Officials detailed how many of the upcoming events are not confined to stadium security and often require multi-week, multi-jurisdiction operations that depend on continuous information sharing and protection of critical infrastructure, including power, transportation and communications networks.
But uncertainty surrounding key federal preparedness programs, including the Urban Area Security initiative and the State Homeland Security Grant program, has also intensified competition for resources that historically fund interoperable communications, cyber intelligence capabilities and the regional fusion centers that underpin information sharing during major events.
“Cyberthreats may represent the greatest vulnerability surrounding major events because adversaries do not necessarily need physical proximity to cause harm,” Mike Sena, president of the National Fusion Center Association, told lawmakers. He also warned that a successful cyberattack during an upcoming event targeting power, water, communications or transportation systems “could create cascading effects that overwhelm response capabilities.”
Officials also warned there is still no fully integrated national framework for state and local cyberthreat response, even as digital infrastructure has become inseparable from physical event security. Fusion centers often lack timely access to actionable cyberthreat indicators and advanced cyber analyst training, which then limits their ability to provide real-time warnings to frontline agencies.
The panel told lawmakers that the worsening fragmentation extends to technology platforms. Federal systems used by the Homeland Security department and FBI are not fully interoperable with state and local systems, they said, forcing analysts to at times work from partial datasets during compressed timelines. During fast-moving incidents, the witnesses said those issues can slow coordinated response across jurisdictions.
Travis Nelson, Homeland Security advisor to Maryland Gov. Wes Moore, pointed to recent international incidents, including international railway disruptions and suspected network attacks during recent Olympics games, as evidence that cyber and infrastructure threats are no longer theoretical (see: How the Paris Olympics Survived Unprecedented Cyberthreats).
He also warned that steep reductions in FEMA-administered preparedness grants are forcing states to scale back personnel and capabilities that support both cyber and physical event security.
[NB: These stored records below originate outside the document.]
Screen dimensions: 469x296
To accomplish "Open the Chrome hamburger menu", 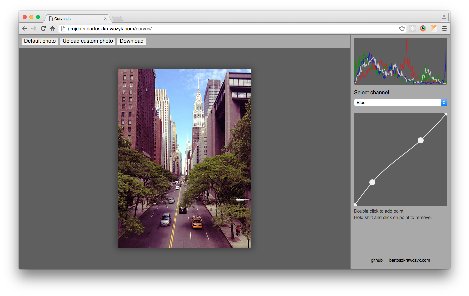I will (x=444, y=28).
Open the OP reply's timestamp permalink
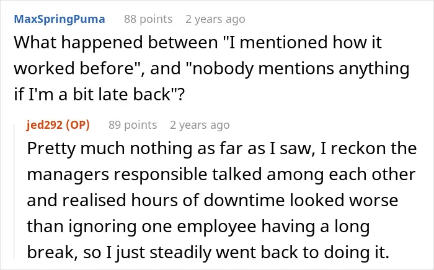434x270 pixels. 200,125
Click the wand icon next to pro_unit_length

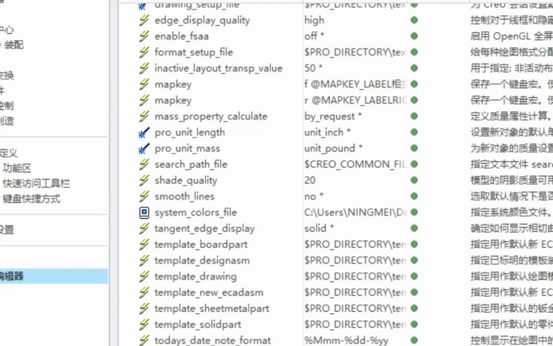[144, 133]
“Information sharing is one of the most basic and fundamental services the federal government can provide to states to enhance preparedness,” Nelson said, noting how the State Homeland Security Grant program lost over $1.3 million between federal fiscal year 2024 and 2025, in addition to sweeping cuts across the State Homeland Security Grant Program, Emergency Management Preparedness Grant and Urban Area Security Initiative.
Nelson said “the sudden reduction of federal funds” has left states like Maryland “very vulnerable” and faced with no option but to reduce personnel and capabilities.
Joseph Mabin, deputy chief of the Kansas City Missouri Police Department, said his region’s World Cup footprint will span at least 10 counties across two states, which will ultimately require significantly enhanced cybersecurity and intelligence. The event will require the largest mutual aid deployment in the city’s history and depends on sustained federal-local partnerships that fund interoperable systems and real-time situational awareness, he said.
Ray Martinez, chief operating officer of the Miami World Cup 2026 Host Committee, recommended layered planning that integrates federal intelligence briefings, joint operations centers and cybersecurity coordination into broader public safety operations. Exercises conducted ahead of the tournament have tested cyber disruption scenarios alongside physical security threats, he said.
Witnesses described the World Cup and other upcoming events as a stress test of the nation’s post-9/11 information-sharing architecture and its cyber resilience. Without predictable funding, interoperable systems and timely intelligence access, they warned that information may not move as quickly as the hybrid threats targeting critical infrastructure.